Friday, November 7, 2014

Loving

Love comes in so many flavors.

Love of friends is a smörgåsbord, sweet to savory, of conversations and discoveries.

Love of family is yeast bread right out of the oven with butter on it, the fragrance of home.

Romantic love is creme brûlée with raspberry sauce--or maybe pie in the sky.

I just watched my last  class in Sketchbook Skool.  I've gotten behind on doing the assignments, but I've liked every class.  The final was my favorite because it was all about road trips. Teacher Danny Gregory took a cross country car trip and showed us different ways to capture travel memories in  maps and sketches and words.  He gave us the daunting assignment of sketching a personal journey in lines and colors.

One of Danny's stops was Hope, Arkansas, Bill Clinton's birthplace.

I've been to Hope.  There's not much to see there.  But the very name of that town brings up a memory for me.  If you don't have a taste for sappy stories, you might want to just stop right here and go fold the laundry or something.

Seven years ago,  in the Hope train depot (turned visitor's center)  I met a biker named Mike who lives in a barn in Georgia.  His hair in a ponytail, he was wearing overalls;  I was wearing the incomparable air of road freedom.  Nothing on that road trip felt "normal"--everything was road trip crazy, free, daring, and good.  We rode through the Great Smokey Mountains on the Harley, stopped and danced roadside, poked around antique stores.
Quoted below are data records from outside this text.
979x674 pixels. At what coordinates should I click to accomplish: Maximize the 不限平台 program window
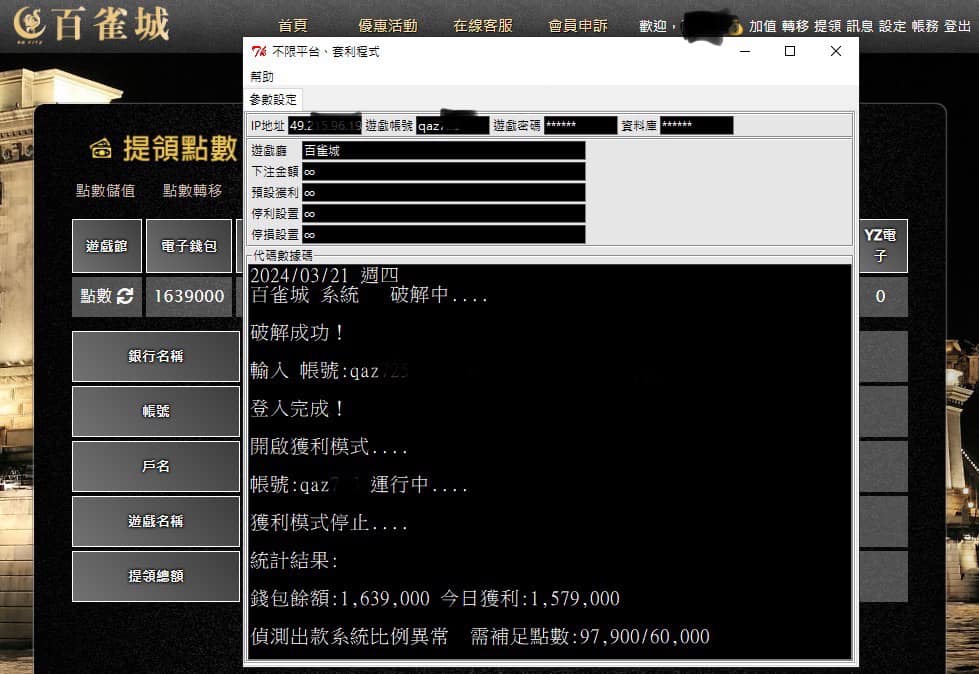(x=790, y=52)
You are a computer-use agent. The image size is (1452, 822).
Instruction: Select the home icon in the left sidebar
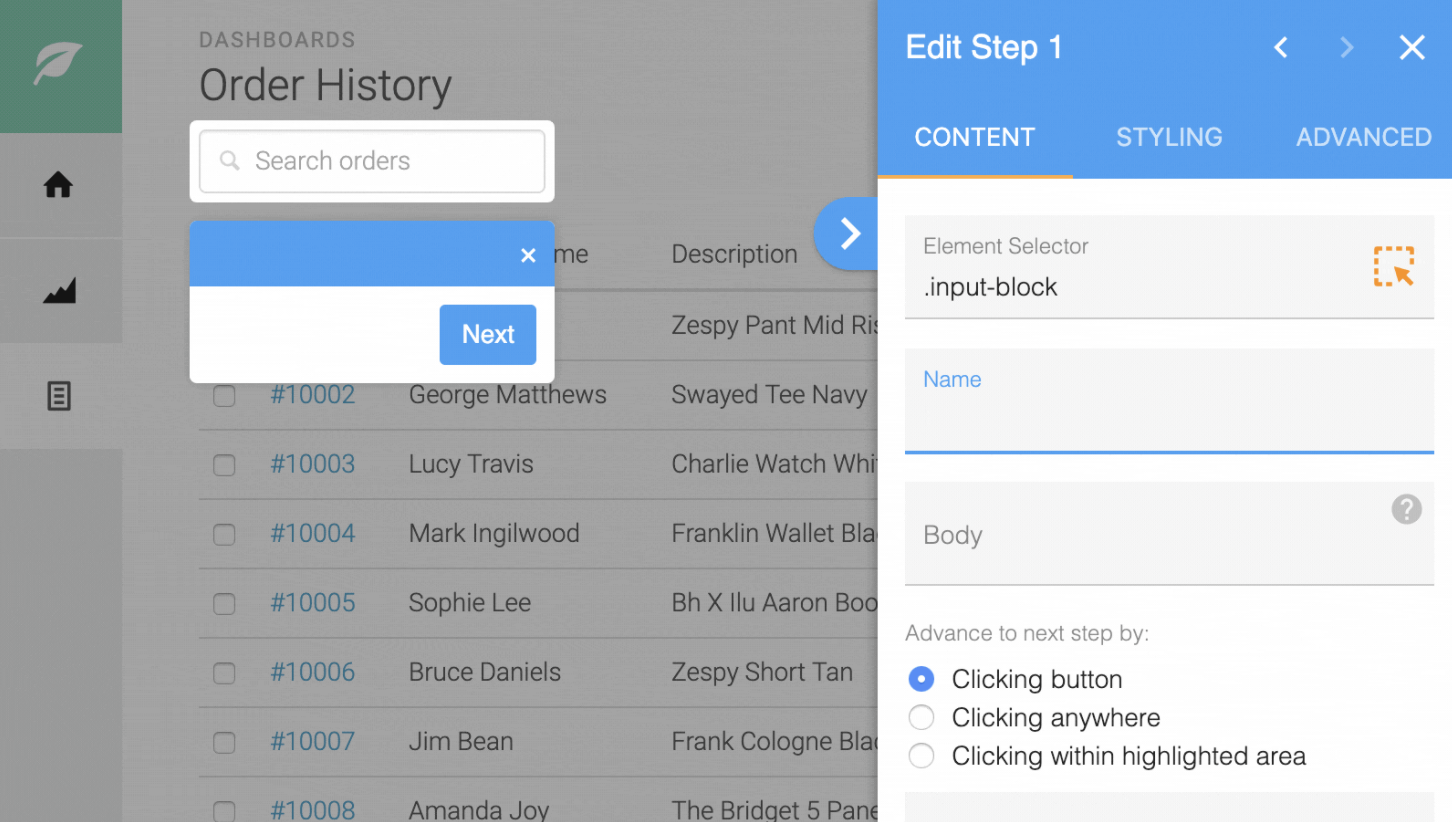58,184
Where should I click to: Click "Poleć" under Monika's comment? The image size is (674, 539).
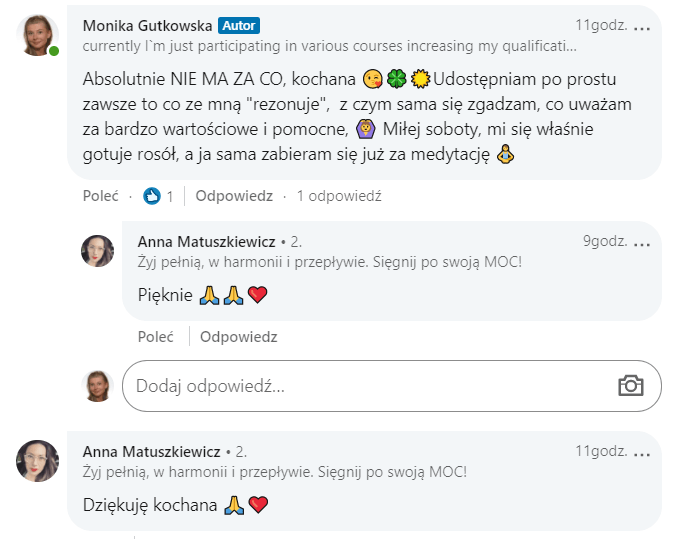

The map of meeting Mike would go from Hope to Gatlinburg to Beale Street in Memphis where we listened to the blues.  A few days later,  I'd go north to Virginia, Cape Cod and Maine, wending through the White Mountains of New Hampshire, Mike south to Georgia where he was building his barn.  (He would send me a cell phone and we'd talk every day for two months.)

Then, after the leaf-extravaganza was over, I drove to  Georgia to see Mike and to celebrate Thanksgiving with Carlene and my kids and two grandsons.  Mike made Thanksgiving dinner for my family, even had  a petting zoo in his back yard for Jackson and Marcus. On that day, dancing to a song called "In Spite of Ourselves," I thought we were Forever.

I stayed from November to February, then drove home to Texas.  In March, I drove back to Georgia for two more months.

When we packed the Mini the last time, we both knew it was the last.  We stood in his driveway, both crying.  " You're the love of my life," one of us said.  I drove home to San Antonio, sad to the bone.

I resumed writing groups and started new ones, and I felt (and still feel) that this life and this work and my Texas friends all add up to Home.

But....

Isn't there always a "but" in every journey story?

...After seven years, we saw each other again on this last trip to Georgia.  All the reasons we went our separate ways are still there, including--This is my home; Brown Mule Farm is his. But as we all know, love--however weird or improbable it may seem to onlookers--brings out parts of ourselves that don't come out to play in most places.

Two weeks ago, when Mike and I drove to one of his favorite antique barns and had lunch in Athens, those parts I thought were safely packed up and wrapped in plastic came out again, just for a visit.

We're not riding off into the sunset together into Happily Ever Afterwards. But we've laughed again at things nobody else would find funny, and we've disagreed about the same things we always disagreed about. A week ago, we talked on the phone as I was driving through Louisiana and remembered how much fun we'd had dancing to  Cajun music there.

How can I draw all this for Sketchbook Skool homework?  How do you draw a rear-view mirror and keep it real? What kind of inks do you need to draw the thin curvy backroads as seen from the back of a Harley?

Being with Mike reminded us both of where our journey together began--and the euphoria of falling in love, two crazy strangers, in a town called Hope.